Renonçant à ses fonctions cubaines, le « Che » prend congé de sa famille et de ses camarades, écrivant avec humour et ironie : « Je sens de nouveau les côtes de Rossinante sous mes talons, me voilà de nouveau sur la route, l’écu au poing [...] essentiellement rien n’a changé, sauf que je suis plus conscient, que mon marxisme est enraciné et nettoyé [...]. Laissez-moi dire, même si j’ai l’air ridicule, que le vrai révolutionnaire est guidé par un grand amour. »

Alors que les Américains parlent de sa mort, il part en secret pour le Congo et combat durant l’hiver 1965-66 avec les rebelles. Déçu, il rentre à Cuba. À la fin de l’année, il est en Bolivie pour y créer un autre Viêt-nam.

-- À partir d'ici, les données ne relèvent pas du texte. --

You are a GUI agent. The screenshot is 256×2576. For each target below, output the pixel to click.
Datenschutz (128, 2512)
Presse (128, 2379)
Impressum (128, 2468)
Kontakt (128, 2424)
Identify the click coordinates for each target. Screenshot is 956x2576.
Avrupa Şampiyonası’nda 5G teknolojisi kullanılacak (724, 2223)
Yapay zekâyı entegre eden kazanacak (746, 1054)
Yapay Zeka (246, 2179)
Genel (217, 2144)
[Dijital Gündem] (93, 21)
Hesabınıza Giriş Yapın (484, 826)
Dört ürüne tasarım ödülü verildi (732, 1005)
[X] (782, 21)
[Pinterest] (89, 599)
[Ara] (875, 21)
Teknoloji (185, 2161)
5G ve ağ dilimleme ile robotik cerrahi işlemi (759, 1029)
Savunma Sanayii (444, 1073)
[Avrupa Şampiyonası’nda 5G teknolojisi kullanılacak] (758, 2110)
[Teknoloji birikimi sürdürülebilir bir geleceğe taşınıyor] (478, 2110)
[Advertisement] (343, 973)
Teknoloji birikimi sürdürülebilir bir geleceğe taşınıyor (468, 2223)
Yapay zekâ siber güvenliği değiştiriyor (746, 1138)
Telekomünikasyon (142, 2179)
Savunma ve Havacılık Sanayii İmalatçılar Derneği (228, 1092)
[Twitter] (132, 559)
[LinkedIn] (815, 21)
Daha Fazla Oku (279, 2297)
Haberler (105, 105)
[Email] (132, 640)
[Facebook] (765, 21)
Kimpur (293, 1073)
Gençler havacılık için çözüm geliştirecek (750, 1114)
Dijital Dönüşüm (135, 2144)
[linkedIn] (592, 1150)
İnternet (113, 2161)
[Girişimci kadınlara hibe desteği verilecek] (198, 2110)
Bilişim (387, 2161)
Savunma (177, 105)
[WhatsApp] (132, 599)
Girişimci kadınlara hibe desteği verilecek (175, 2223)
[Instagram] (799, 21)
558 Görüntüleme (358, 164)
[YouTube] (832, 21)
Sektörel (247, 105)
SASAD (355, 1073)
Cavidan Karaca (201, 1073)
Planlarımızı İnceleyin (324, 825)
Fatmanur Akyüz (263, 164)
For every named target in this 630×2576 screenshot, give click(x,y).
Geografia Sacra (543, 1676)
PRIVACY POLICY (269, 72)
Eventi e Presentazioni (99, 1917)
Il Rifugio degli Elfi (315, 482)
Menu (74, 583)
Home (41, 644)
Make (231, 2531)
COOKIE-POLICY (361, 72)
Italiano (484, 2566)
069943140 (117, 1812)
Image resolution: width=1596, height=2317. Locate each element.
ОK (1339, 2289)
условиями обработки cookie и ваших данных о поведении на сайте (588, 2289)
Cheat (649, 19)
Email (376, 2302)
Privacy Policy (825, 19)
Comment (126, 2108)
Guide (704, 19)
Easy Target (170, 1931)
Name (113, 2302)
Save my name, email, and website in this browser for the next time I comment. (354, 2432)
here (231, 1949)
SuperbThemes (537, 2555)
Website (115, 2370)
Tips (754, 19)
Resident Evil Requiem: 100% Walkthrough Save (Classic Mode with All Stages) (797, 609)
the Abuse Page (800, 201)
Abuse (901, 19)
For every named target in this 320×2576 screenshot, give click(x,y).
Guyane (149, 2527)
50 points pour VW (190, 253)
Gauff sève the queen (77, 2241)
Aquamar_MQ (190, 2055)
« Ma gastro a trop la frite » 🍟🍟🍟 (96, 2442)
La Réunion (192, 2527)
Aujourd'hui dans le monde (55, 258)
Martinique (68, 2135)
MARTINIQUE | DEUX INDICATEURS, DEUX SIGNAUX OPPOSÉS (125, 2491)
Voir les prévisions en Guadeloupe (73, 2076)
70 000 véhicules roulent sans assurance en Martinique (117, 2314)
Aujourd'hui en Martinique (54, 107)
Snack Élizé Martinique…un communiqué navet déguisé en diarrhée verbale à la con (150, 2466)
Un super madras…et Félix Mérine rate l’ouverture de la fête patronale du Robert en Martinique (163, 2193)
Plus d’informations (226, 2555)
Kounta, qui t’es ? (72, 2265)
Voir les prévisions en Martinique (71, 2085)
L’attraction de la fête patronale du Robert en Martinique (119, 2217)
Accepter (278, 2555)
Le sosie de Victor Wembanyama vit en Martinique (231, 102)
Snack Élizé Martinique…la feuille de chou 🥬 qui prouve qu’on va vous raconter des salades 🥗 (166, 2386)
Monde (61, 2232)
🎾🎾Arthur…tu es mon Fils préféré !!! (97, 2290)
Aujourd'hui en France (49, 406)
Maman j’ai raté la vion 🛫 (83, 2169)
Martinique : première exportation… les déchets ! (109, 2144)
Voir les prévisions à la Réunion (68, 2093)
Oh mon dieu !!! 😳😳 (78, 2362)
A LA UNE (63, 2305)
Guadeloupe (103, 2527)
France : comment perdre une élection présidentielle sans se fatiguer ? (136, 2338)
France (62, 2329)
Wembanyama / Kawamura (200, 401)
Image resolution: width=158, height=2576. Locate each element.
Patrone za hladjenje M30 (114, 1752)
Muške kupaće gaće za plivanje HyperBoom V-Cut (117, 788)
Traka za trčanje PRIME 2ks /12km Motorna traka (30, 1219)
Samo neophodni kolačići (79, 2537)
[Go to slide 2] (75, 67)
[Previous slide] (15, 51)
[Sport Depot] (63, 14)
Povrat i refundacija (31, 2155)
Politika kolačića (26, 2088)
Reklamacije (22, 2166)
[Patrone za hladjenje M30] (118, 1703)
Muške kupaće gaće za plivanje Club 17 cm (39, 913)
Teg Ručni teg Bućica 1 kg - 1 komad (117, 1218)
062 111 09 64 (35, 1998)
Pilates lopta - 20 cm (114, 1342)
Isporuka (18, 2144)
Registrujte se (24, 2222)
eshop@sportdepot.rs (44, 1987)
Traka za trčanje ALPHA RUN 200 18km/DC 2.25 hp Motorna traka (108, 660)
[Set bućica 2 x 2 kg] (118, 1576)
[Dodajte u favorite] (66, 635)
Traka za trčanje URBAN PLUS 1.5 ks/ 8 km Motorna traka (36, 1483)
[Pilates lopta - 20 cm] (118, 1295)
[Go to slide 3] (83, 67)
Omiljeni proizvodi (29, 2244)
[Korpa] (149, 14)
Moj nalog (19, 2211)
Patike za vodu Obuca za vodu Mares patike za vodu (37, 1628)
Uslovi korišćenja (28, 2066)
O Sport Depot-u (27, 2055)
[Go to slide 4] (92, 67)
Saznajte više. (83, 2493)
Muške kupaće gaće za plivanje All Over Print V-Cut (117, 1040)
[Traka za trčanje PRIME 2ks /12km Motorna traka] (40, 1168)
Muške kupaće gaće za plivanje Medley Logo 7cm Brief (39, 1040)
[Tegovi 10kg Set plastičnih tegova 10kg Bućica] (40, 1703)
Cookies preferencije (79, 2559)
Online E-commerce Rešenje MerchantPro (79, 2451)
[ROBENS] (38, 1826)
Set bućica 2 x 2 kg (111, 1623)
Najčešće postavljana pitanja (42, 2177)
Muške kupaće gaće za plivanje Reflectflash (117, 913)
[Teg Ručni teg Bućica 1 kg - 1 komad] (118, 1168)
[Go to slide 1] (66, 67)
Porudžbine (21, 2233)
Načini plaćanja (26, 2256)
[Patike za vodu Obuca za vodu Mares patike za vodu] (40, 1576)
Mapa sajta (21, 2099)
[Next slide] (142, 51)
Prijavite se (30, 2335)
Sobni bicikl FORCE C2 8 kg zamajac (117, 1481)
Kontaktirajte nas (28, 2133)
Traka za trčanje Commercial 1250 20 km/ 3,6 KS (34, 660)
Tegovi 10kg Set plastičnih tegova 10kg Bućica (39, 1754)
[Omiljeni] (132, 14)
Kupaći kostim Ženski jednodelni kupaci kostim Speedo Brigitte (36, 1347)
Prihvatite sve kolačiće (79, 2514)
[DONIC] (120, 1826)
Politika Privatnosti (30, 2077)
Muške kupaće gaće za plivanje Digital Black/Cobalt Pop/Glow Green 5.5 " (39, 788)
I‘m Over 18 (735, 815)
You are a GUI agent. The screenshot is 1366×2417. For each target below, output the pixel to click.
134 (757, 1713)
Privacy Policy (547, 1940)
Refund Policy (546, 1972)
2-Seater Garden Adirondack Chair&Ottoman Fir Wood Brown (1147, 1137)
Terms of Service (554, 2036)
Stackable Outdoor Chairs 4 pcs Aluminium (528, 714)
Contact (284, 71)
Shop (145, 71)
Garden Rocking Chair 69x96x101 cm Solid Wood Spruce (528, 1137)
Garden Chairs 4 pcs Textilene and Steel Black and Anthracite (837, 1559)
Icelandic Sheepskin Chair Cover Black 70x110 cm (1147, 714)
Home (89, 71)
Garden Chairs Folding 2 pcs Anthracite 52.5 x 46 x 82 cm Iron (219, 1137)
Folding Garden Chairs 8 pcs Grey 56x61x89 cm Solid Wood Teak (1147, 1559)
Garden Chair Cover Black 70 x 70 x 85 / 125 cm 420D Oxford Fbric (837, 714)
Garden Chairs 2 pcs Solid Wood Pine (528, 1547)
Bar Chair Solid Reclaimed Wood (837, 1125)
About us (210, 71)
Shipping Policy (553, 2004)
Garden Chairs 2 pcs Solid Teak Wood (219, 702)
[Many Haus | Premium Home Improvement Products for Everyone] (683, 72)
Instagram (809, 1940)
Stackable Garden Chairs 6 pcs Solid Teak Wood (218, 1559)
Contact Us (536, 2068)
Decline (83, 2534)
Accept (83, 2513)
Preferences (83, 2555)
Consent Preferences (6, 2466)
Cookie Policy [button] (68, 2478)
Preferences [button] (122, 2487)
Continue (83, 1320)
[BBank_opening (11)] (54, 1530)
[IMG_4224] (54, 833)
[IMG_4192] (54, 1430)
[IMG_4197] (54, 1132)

Après une préparation minutieuse et un démarrage hâté par la nécessité, le mouvement s’amorce en mars 1967, dans les forêts du Sud-Est. Malgré les embûches et l’isolement politique, les révolutionnaires mettent le gouvernement en difficulté et l’obligent à demander l’aide militaire américaine. Mais les guérilleros doivent ensuite se replier sur la défensive. En octobre, le « Che » est pris dans une embuscade et exécuté.

J. M.

➙ Amérique latine / Bolivie / Castro / Cuba.

 Che Guevara, Obra revolucionaria (Mexico, 1967 ; trad. fr. Œuvres, Maspéro, 1968 ; 4 vol.) ; Obras, 1957-1967 (Maspéro, 1970 ; 2 vol.) ; Scritti, discorsi e diari di guerriglia, 1959-1967 (Turin, (1969). / R. Vasquez Diaz, la Bolivie à l’heure du « Che » (trad. de l’espagnol, Maspéro, 1968). / P. Gavi, Che Guevara (Éd. universitaires, 1970). / M. Lowy, la Pensée de « Che » Guevara (Maspéro, 1970). / J.-J. Nattiez, Che Guevara (Seghers, 1970). / A. Sinclair, Guevara (Londres, 1970 ; trad. fr., Seghers, 1970).